My colleagues define "lesser included offenses” as necessarily included offenses plus "cognate”, *396"related” or "allied” offenses. The latter may "contain some elements not found in the higher offense”.

They say with truth that "while there is comparatively little difficulty with the necessarily included lesser offenses, the cognate lesser included offenses are much more difficult to ascertain, conceptually as well as practically”.

A glance at this twice tried, three times1 appealed case illustrates the problems we would visit upon bench and bar.

Two divergent lines of testimony were presented:

1. The eyewitness said defendant stood in the kitchen door raised the gun to his shoulder with his finger on the trigger, aimed it at decedent and pulled the trigger, killing her. The witness said she saw the shot hit decedent. Defendant then told her to "get the hell on out”.

a. The first policeman to arrive at the scene quoted defendant as saying, "I have done something I’ve been wanting to do for a long time.”

b. The eyewitness’ son said defendant told him to call the police because he had killed his wife.

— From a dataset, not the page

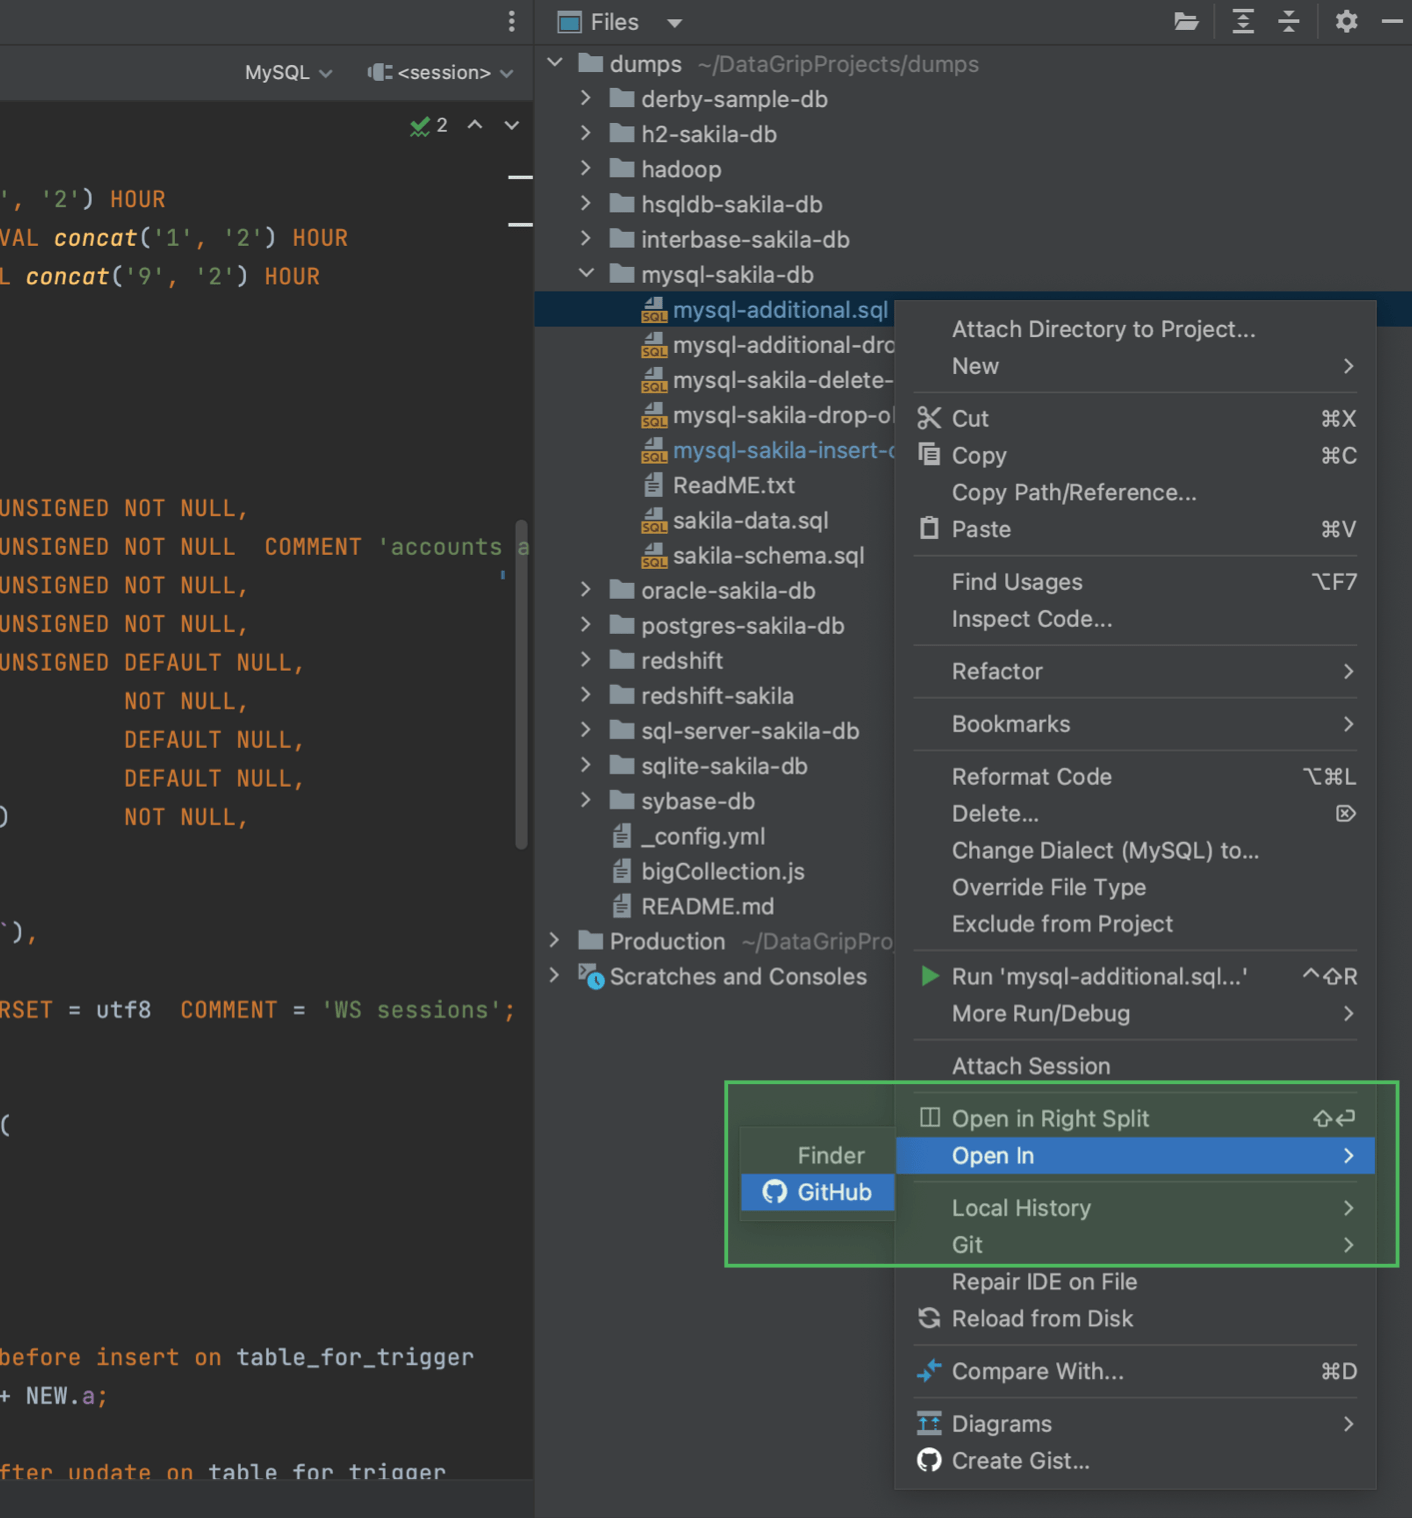The image size is (1412, 1518).
Task: Click the Expand All icon in Files toolbar
Action: tap(1242, 21)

c. A doctor testified that decedent’s wound was parallel to the place of entry, indicating that the shotgun had been raised to at least head level.

2. Defendant claimed the gun was held down by his side, that he neither loaded it nor aimed it and he did not remember his finger being on the trigger. He said he took the shotgun from the closet to frighten the female guest away. He testified that he merely stood with his back against one side of the kitchen door frame with the gun held at his side. Defendant said the guest rushed by him, bumped him and moved him around so that the gun slammed against the door *397frame, discharged and killed his wife. His sole claim during trial was that he had done nothing. It was an accident.

a. Defendant denied making remarks to either the officers or to the guest’s son.

The information charged that the defendant:

"[W]illfully, feloniously, maliciously, and with a design to effect the death of one Phyllis Grace, did kill and murder the said person with a shotgun said act not being justifiable or excusable but without premeditation or deliberation.”

The jury was specifically instructed on the elements of second-degree murder and voluntary manslaughter.

Following the charge, defendant’s counsel orally requested an instruction on the misdemeanor offense of careless, reckless or negligent discharge of a firearm. The judge denied this request saying that there was no evidence to support the giving of, such instruction.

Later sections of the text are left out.